If studying a data set with 100 variables and 100 observations (data objects), you must look into 100 means, 100 variances, and (100 * 100-100)/2 covariances, for a total of 5150 statistics to be studied as the representation of the underlying multivariate normal population sampled. PCA is a method of simplifying this task. The key to the problem is that much of the variability in the data set is not independent, i.e., there is a lot of covariation between the variables. If from all variables under consideration we could extract two variables that captured most of the independent variability in the entire data set, a simple binary scatter diagram would reveal most of the information in the data. Accordingly, the primary objective is to extract a few uncorrelated variables that may capture most of the variability in the data set, while preserving the orthogonality of these new optimal reference axes/variables (i.e., principal components). The 1st principal component captures the maximum variation in the data set. The 2nd principal component has the next most variation, and so on.

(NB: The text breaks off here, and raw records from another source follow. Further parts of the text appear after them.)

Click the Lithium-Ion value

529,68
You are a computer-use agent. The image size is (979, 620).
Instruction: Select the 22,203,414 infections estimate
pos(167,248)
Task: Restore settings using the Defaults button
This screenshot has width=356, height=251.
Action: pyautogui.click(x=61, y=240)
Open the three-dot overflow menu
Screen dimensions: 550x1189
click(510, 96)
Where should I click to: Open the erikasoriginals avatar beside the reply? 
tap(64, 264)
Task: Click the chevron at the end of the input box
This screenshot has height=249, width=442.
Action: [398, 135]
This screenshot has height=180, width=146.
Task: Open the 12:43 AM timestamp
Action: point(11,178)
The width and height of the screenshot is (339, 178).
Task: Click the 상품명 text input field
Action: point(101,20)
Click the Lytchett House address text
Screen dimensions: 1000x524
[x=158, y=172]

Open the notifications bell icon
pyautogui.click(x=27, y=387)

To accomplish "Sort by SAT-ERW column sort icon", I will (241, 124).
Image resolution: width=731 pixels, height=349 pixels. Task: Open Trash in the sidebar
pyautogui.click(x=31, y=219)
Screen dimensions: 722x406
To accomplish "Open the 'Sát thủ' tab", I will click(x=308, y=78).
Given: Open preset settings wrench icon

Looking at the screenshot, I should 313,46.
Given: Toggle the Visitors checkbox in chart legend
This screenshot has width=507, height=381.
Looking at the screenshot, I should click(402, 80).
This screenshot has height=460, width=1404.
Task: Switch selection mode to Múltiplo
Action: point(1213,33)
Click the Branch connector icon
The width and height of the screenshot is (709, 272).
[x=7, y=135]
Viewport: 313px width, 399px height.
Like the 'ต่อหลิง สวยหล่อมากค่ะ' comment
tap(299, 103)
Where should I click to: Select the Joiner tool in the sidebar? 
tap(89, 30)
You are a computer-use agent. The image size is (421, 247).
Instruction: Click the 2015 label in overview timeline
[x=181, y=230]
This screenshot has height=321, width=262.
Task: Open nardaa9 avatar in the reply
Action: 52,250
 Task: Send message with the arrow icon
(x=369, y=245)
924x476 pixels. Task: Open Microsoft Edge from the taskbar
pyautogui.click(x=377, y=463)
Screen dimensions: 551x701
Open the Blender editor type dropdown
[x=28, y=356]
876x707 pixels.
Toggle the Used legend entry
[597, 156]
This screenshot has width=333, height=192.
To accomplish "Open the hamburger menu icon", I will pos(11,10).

The Principal Component Analysis Output

The PCA output includes the PC scores (that will be placed in the source worksheets) and a matrix plot, as well as PC loadings and the correlation or covariance matrix data (that will be placed in auto-generated worksheets and displayed graphically using Aabel charts and/or table editor) (see the example below; source of data: Fisher (1936), reproduced by Andrews and Herzberg (1985).

PC scores

PC loadings

Correlation or Covariance Matrix

Pre-Processing the Data

PCA and factor analysis methods allow optional pre-processing of the data prior to the main analysis. Examples of data transformations that can be used (as part of PCA or factor analysis) are:

  • Standardizing
  • Normalizing
  • Logarithmisizing
  • Log centering
  • Mean centering
  • Taking square root
  • Ranking variables individually
  • Ranking variables jointly